§ **Objectif**: Rédigez la suite du texte sur le différend diplomatique entre le Chili et la Bolivie, en reprenant juste après sa dernière phrase.

On sait qu’un différend est récemment survenu entre le gouvernement chilien et le ministre de Bolivie à Santiago, à propos de l’expédition projetée contre cette république par un de ses généraux émigrés, le général Quintin-Quevedo, et que ce différend a conduit à la rupture des relations diplomatiques entre le cabinet de Santiago et le Chili. Certaines personnes attribuent au gouvernement chilien le désir d’une rectification de frontière et le projet de s’emparer d’une portion du territoire bolivien, voisin de sa frontière du nord, et qui vient d’acquérir une grande importance par suite de la découverte à Caracoles de mines d’argent extrêmement riches et exploitées par des sujets chiliens. Le conflit diplomatique survenu à Santiago a causé une certaine émotion au Pérou, mais l’opinion la plus accréditée à Lima, au moment où cette nouvelle y est arrivée, a été que le différend s’arrangerait d’une manière pacifique.

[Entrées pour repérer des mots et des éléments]
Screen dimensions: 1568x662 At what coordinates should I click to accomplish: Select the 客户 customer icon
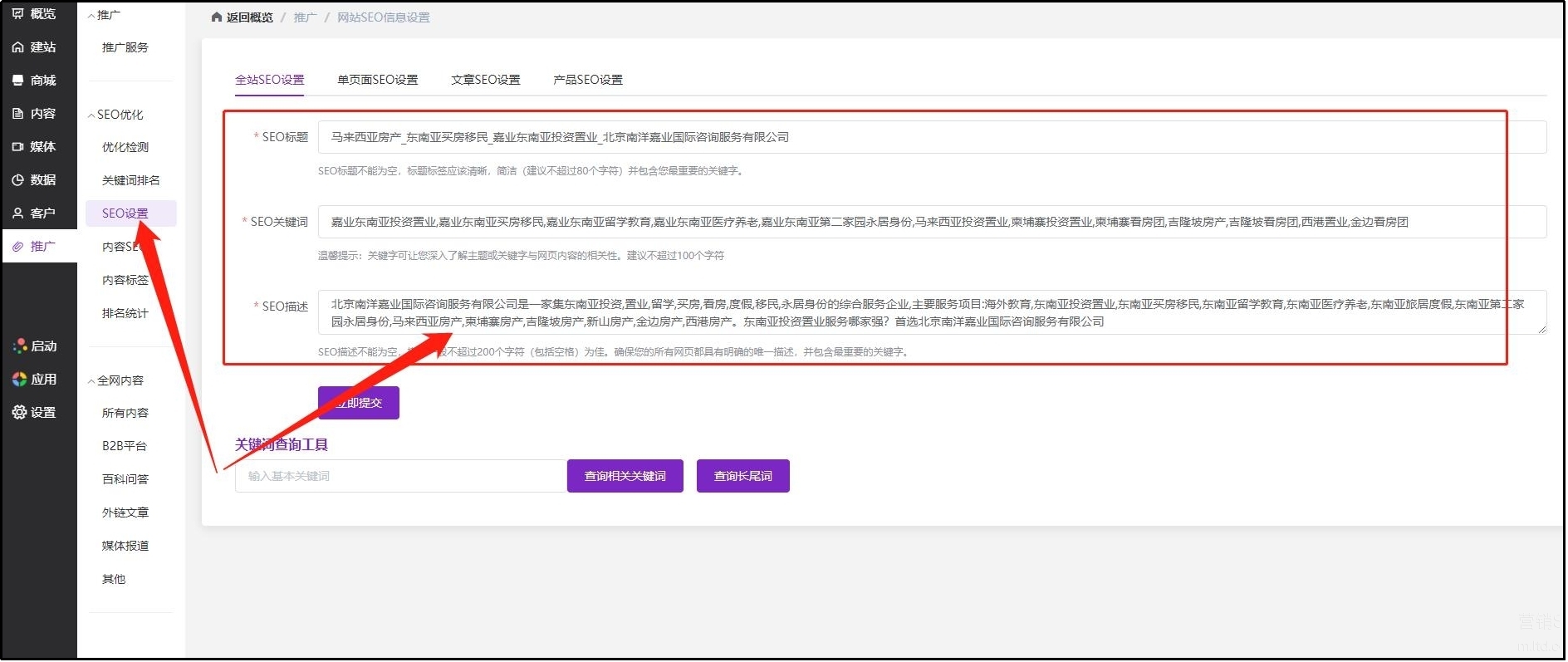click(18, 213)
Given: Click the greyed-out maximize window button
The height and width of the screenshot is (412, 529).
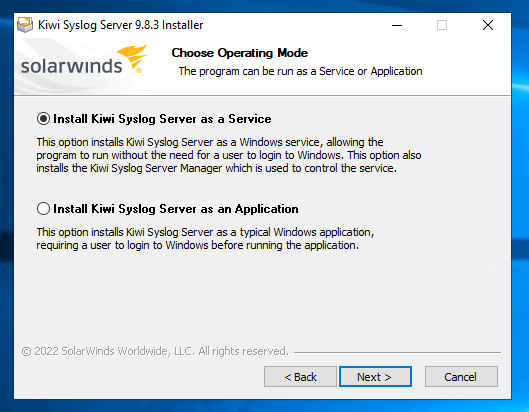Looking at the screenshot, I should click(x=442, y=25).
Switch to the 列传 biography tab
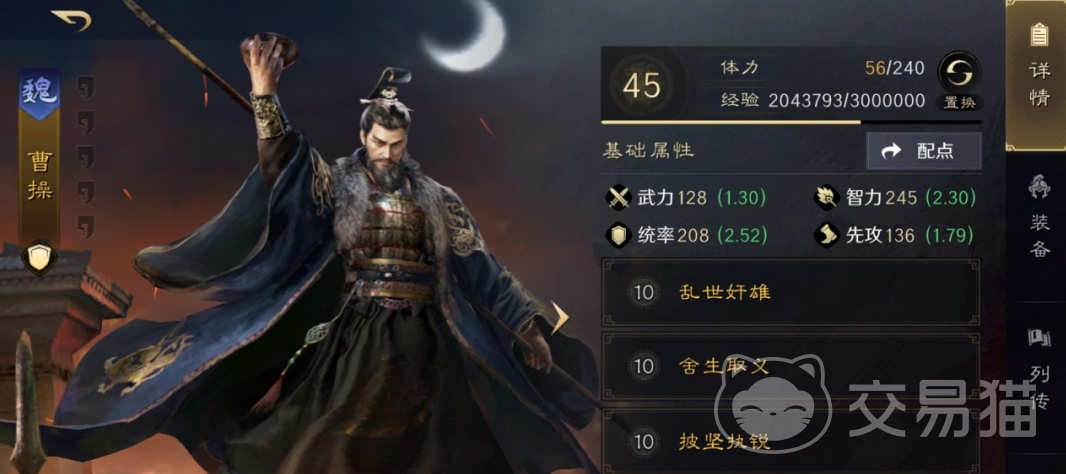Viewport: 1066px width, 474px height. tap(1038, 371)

§ **Réponse**:
On ne peut nier que depuis quelques années la république péruvienne n’ait beaucoup étendu ses relations, et n’ait vu grandir singulièrement son importance. Des quatre états du Pacifique, c’est elle qui tient assurément le premier rang, et dans toute l’Amérique du Sud il n’y a que l’empire du Brésil qui l’emporte encore sur elle. Solidement appuyé sur l’Equateur et la Bolivie, où son influence domine, le Pérou n’a rien à craindre. Il possède une armée comparativement nombreuse, une flotte qui n’a point de rivale sur l’Océan-Pacifique et des ressources financières considérables.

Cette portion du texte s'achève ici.